**Problem to work on**
Except for the pictures, output the records in full and exactly.

Items listed in a dataset:
┌────────
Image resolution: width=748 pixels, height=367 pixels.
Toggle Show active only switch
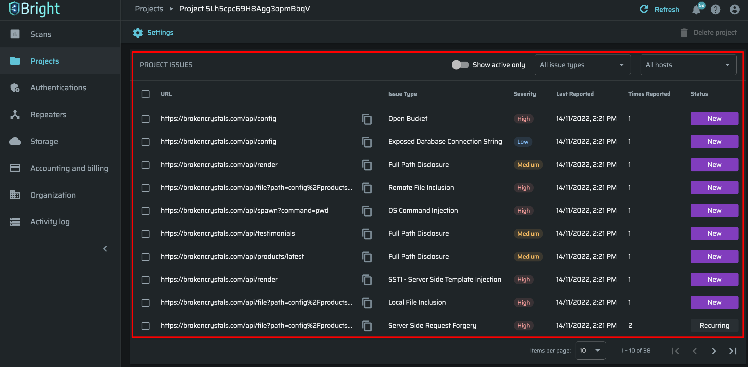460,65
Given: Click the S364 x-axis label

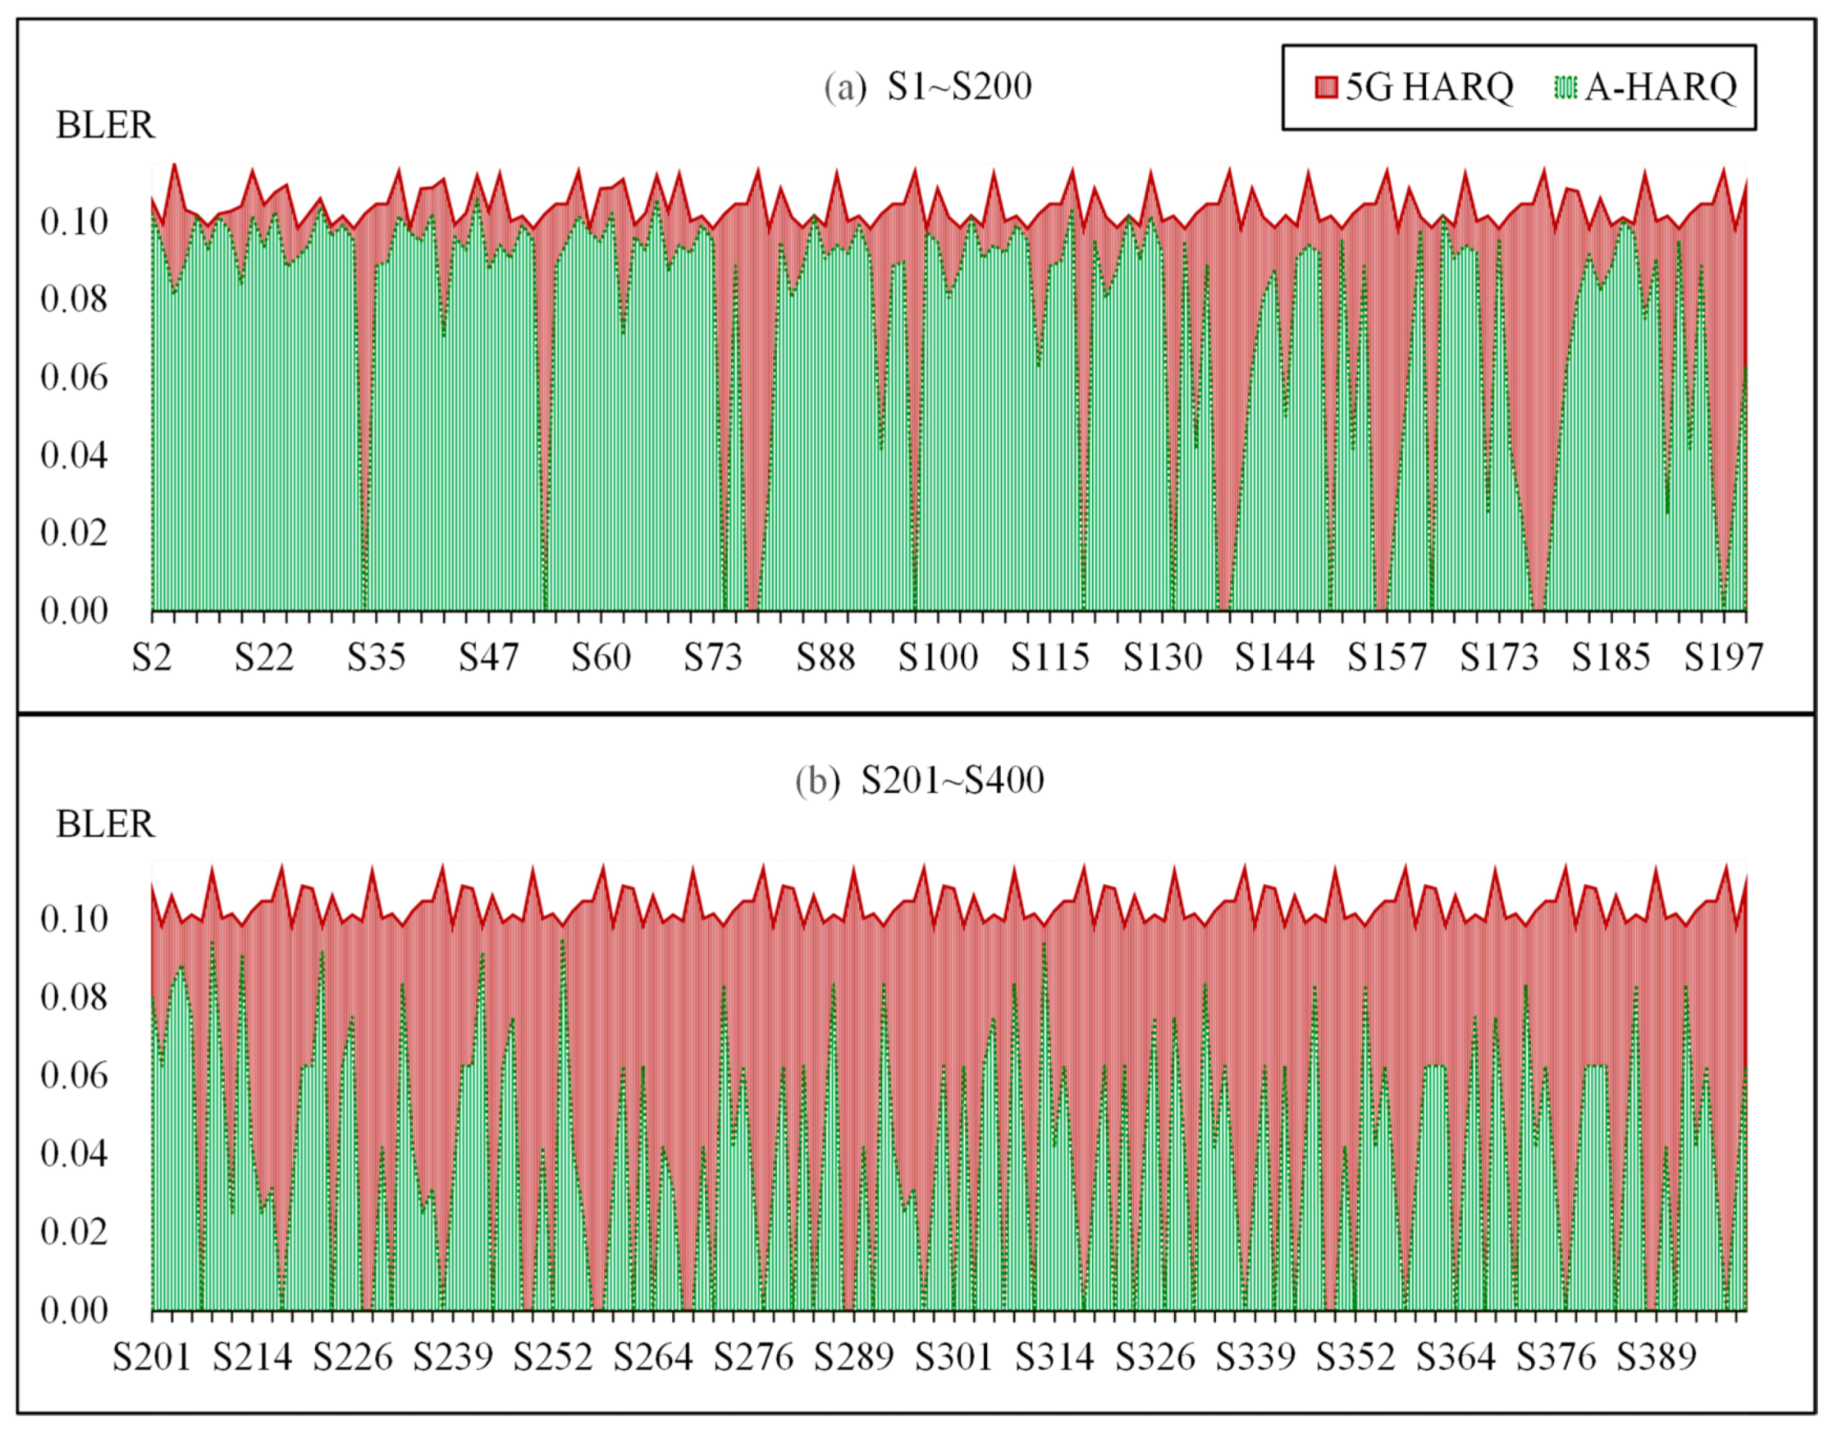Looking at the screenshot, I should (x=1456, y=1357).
└────────
**Expected output**
Image resolution: width=748 pixels, height=367 pixels.
Toggle Show active only switch
460,65
Given: Click the S364 x-axis label

Looking at the screenshot, I should (x=1456, y=1357).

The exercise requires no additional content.